芸人伝_玉川福太郎第11回_玉川福太郎、みね子、美穂子
みね子、美穂子の二丁三味線で語る

「徹底天保水滸伝」
 2004年(平成16年)、美穂子は福太郎がさらに飛躍する契機となる公演「徹底天保水滸伝」を木馬亭で5回にわたって開く。福太郎の師匠、三代目勝太郎は2000年(平成12年)10月4日に他界している。勝太郎存命中は玉川派のお家芸「天保水滸伝」は師匠に遠慮する気持ちもあり、ほとんど演じていなかった。美穂子としては福太郎がお家芸をしっかりと継承していることを示し、四代目勝太郎襲名につなげてもらいたいという思いもあったのだろう。
 毎回、「天保水滸伝」を物語の流れに沿って一席ずつ語っていった。初回「繁蔵売り出す」ゲスト・小沢昭一、第二回「鹿島の棒祭り」ゲスト・井上ひさし、第三回「笹川の花会」ゲスト・澤田隆治、第四回「蛇園村の斬り込み」ゲスト・なぎら健壱、国本武春、第五回「平手の駆けつけ」、ゲスト・平岡正明、布目英一。
 毎回のゲストも人々の関心を呼び、この機会に浪曲に触れてみようという観客も詰め掛け、満席が続き、チケット入手困難な公演となった。気力、体力とも充実した福太郎の芸はこの満席の観客をうならせる出来ばえだった。
 翌年も5回公演で美穂子は「浪曲英雄列伝」を企画した。初回「石松三十石船」、第二回「忠治山形屋」、第三回「河内山と直侍」、第四回「青龍刀権次」、第五回「平手の駆けつけ」と行い、昨年同様の大盛況。この二つの企画により、浪曲界の第一人者である玉川福太郎の存在感を広く世に知らしめることができた。

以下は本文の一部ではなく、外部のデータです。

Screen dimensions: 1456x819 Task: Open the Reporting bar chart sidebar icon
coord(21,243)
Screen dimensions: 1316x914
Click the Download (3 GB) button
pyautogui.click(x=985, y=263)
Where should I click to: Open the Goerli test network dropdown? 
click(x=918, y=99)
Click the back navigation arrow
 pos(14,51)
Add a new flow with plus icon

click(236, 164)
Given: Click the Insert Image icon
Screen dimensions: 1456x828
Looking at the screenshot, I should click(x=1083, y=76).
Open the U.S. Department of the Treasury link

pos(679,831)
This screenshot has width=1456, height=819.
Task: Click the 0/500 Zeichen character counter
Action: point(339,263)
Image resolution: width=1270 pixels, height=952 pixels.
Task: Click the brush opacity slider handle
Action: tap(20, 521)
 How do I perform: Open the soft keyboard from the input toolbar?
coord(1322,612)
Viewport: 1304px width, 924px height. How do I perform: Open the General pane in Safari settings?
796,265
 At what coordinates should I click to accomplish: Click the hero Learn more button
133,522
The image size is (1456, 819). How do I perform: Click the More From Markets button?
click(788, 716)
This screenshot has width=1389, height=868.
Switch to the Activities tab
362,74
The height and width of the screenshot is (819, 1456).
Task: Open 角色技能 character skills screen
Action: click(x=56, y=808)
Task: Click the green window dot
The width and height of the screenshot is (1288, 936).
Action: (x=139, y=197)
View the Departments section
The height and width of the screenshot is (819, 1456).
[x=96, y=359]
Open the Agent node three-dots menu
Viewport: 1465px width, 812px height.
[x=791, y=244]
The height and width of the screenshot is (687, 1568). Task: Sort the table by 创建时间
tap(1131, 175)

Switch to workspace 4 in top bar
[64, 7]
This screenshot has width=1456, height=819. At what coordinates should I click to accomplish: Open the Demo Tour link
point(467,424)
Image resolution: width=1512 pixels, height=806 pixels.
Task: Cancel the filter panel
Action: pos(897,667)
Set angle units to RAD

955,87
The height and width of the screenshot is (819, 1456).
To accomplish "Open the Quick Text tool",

去年の五回の「徹底天保水滸伝」の会も弟子の美穂子が企画してくれたんですが、福太郎になってからは毎年一回ぐらいは独演会やってきたんですがね、この七年、何もなくのんびりしてたものですから、弟子から見て、おもしろくなかったんでしょうね。「『天保水滸伝』の会、やってください」こう言われました。ありがたいです。 (「浪曲に風が吹く」)

 この頃から芝居にも出演するようになる。2004年(平成16年)には小椋佳 作・音楽「歌綴り ぶんざ」に澤孝子、東家浦太郎と一緒に出演した。琵琶、長唄、民謡、ジャズ、ミュージカルの歌手たちと、芝居をしたり歌ったりする作品で、福太郎は悪代官の役だった。2006年(平成18年)にも小椋佳 作・音楽「歌語り 狂雲坊主一休宗純物語」に出演。さらに2007年(平成19年)2月には名古屋・御園座の五木ひろし公演「石松初恋旅」でちょんがれ太郎に扮した。

 
月にむら雲、花に風
 2007年(平成19年)3月、御園座の一ヶ月公演を終えた福太郎のもとに6番弟子、玉川太福が入門する。5月1日にはNHK-FM「今日は一日“浪曲”三昧」に出演。その後も公演をこなし、5月中旬に山形に帰郷して田植え作業を手伝った。23日の午前中、田植え機を運転中、カーブで水田に転落し、田植え機の下敷きとなってしまう。この事故はすぐに地元の新聞社から配信され、午後には新聞各社が事実確認を行っている。関東、関西の浪曲家にも知らされ、皆が無事を祈ったが、午後10時頃に帰らぬ人となったことが伝えられた。

日頃から私も、芸人も楽しく演じて、お客さんにも「楽しかった」と言われるような浪曲をやってかなくちゃいけない、楽しく笑っているうちに、涙がポロリと出た、これが私の理想の浪曲なんですがね。 (「浪曲に風が吹く」)

 豪快な声節(こえふし)を持ち、関東節を次代に伝える大器として期待された入門時。しかし、今の浪曲に最も大切なものは大衆性であると実感し、模索を始める。そして華柳丸の寄席浪曲に出会い、追求を続け、ついに理想とする浪曲を演じられるまでに登り詰めたというのに……。

 
芸人伝_玉川福太郎第11回_玉川福太郎、池袋・書店
池袋の書店での口演。三味線は美穂子。
 
芸人伝_玉川福太郎第11回_玉川福太郎一門会挨拶
玉川福太郎一門会挨拶。左から美穂子、お福、福助、福太郎、みね子、こう福。